## START EXCERPT PROVIDED
Members of the Columbia University community gather on Sunday at the public menorah-lighting, organized by Chabad at Columbia University outside Low Memorial Library, on the first night of Hanukkah, Dec. 2, 2018. Photo by Jonathan Harounoff.
Members of the Columbia University community gather on Sunday at the public menorah-lighting, organized by Chabad at Columbia University outside Low Memorial Library, on the first night of Hanukkah, Dec. 2, 2018. Photo by Jonathan Harounoff.

A Columbia Teachers College professor whose office was vandalized with anti-Semitic images earlier this week lit the first Hanukkah candle on the campus menorah in front of a crowd of students, faculty and other members of the Columbia University community in New York City.

Professor Elizabeth Midlarsky, a psychology and education scholar whose work includes Holocaust studies, discovered her office at 120th Street near Broadway defaced with two large spray-painted swastikas and the anti-Semitic slur “Yid” on Nov. 28. Her office was vandalized in 2007 as well.

Professor Elizabeth Midlarsky, whose found her office vandalized on Nov. 28, 2018, lit the first candle on the Hanukkah menorah on the steps of Columbia University’s Low Memorial Library on Dec. 2, 2018. Photo by Jonathan Harounoff.
Professor Elizabeth Midlarsky, whose found her office vandalized on Nov. 28, 2018, lit the first candle on the Hanukkah menorah on the steps of Columbia University’s Low Memorial Library on Dec. 2, 2018. Photo by Jonathan Harounoff.

On learning of the attack, Rabbi Yonah Blum, who with his wife, Keren, co-directs Chabad at Columbia University, reached out to Midlarsky, who has been a guest at Hanukkah celebrations in the past.

“How else can you respond to what happened besides turning it around and making something positive of it?” asks Blum.

Hanukkah, which lasts for eight nights, teaches not only the message of light over darkness, but also the method for achieving it, Blum tells Chabad.org.

“It’s using light and education to defeat hatred, ignorance and intolerance, which is particularly important at a place like Columbia University—a place of higher education,” says the rabbi. “It is particularly concerning that Professor Midlarsky has been targeted once again by anti-Semites after having suffered from similar incidents in the past.”

Sunday night’s menorah-lighting took place in front of Low Library at 5:30 p.m., and included refreshments such as traditional holiday doughnuts (sufganiyot).

“This is our response to darkness,” says Blum. “We [were] expecting a lot of people, Jewish and not Jewish, to come out and show solidarity against anti-Semitism and hate.”
## END EXCERPT PROVIDED
## START GIVEN DATA
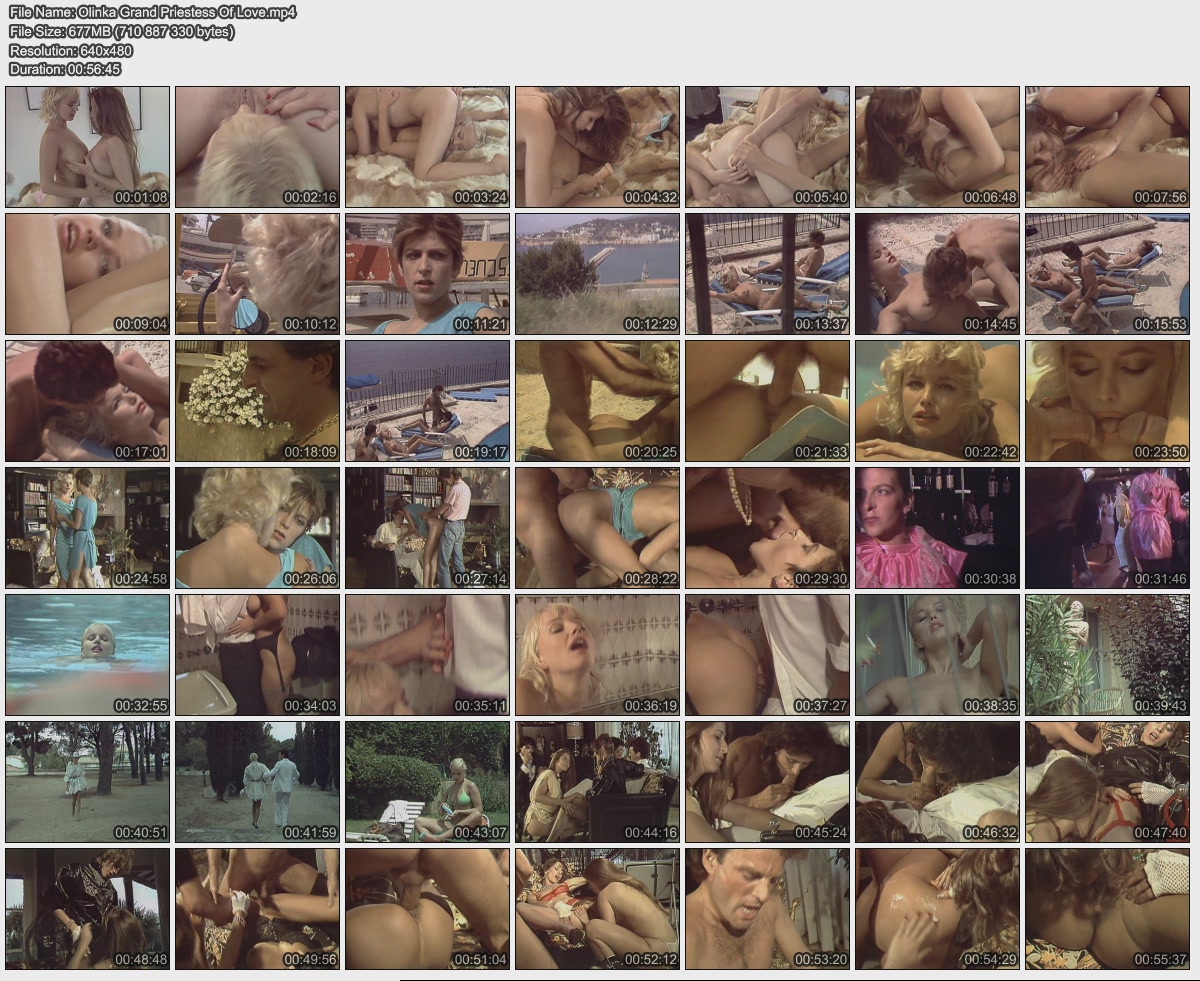Select the thumbnail labeled 00:41:59

257,781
## END GIVEN DATA
= DIRECTIONS =
• 1. In the article about the Columbia menorah-lighting, why does Rabbi Blum say that using light and education to defeat hatred matters particularly at Columbia University? Answer in one to three sentences.
• 2. According to the article about the Columbia menorah-lighting, what was spray-painted on Professor Midlarsky's office?

= ANSWERS PER TASK =
• 1. Rabbi Blum says it matters particularly at Columbia because the university is a place of higher education. There, using light and education to defeat hatred, ignorance and intolerance is especially fitting.

• 2. Two large swastikas and the anti-Semitic slur "Yid."